[Input data]
+---+

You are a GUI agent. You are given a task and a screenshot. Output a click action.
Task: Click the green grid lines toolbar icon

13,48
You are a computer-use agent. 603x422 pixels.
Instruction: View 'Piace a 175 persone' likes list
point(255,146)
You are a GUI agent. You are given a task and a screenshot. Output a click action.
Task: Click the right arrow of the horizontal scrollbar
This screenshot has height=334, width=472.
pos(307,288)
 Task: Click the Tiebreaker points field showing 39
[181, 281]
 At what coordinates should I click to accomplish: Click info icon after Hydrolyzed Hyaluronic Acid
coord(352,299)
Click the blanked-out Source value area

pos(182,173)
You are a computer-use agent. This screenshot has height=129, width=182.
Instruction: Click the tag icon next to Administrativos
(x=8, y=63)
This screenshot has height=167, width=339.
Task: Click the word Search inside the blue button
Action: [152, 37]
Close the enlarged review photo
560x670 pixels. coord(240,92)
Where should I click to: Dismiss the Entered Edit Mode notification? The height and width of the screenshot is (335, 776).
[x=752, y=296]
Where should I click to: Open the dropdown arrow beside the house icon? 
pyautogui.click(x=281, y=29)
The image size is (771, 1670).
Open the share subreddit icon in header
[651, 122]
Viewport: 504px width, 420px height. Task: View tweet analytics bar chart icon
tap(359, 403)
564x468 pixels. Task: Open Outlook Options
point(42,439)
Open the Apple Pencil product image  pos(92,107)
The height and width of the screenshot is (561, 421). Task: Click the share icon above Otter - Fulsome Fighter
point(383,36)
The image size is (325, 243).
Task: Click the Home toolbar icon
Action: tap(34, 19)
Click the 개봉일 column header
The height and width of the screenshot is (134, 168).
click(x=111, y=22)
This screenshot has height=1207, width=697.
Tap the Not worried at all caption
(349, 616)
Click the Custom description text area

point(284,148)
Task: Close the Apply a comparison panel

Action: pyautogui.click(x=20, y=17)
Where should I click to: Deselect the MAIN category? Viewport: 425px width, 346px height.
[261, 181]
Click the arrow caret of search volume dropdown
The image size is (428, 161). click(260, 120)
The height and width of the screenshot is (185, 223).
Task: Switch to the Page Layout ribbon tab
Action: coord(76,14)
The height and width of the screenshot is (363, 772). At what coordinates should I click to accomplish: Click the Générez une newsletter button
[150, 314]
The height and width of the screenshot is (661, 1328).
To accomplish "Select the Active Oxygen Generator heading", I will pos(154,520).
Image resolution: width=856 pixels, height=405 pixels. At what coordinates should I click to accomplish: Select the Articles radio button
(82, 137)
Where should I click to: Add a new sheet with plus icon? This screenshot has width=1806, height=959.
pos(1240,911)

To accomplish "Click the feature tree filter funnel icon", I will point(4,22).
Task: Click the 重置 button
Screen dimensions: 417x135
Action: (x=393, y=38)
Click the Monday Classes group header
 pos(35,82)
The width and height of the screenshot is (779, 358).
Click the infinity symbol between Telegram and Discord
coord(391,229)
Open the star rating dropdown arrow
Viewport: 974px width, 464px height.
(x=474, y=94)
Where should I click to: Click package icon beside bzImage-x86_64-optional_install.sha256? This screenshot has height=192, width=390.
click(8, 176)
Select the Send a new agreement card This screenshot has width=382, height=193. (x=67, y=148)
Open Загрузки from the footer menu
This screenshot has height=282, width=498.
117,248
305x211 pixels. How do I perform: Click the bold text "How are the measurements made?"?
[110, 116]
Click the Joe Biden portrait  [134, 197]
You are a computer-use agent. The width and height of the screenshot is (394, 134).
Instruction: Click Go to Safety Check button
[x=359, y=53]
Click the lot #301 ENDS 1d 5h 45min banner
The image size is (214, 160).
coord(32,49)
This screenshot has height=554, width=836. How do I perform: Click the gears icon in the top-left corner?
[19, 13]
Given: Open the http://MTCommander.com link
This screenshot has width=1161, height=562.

+---+

[Exercise goal] Set down, exactly and without anything extra, every line from the one that contains "Instruction: Click Go to Safety Check button" through the final line of the material.

[Solution to the problem]
Instruction: Click Go to Safety Check button
[x=359, y=53]
Click the lot #301 ENDS 1d 5h 45min banner
The image size is (214, 160).
coord(32,49)
This screenshot has height=554, width=836. How do I perform: Click the gears icon in the top-left corner?
[19, 13]
Given: Open the http://MTCommander.com link
This screenshot has width=1161, height=562.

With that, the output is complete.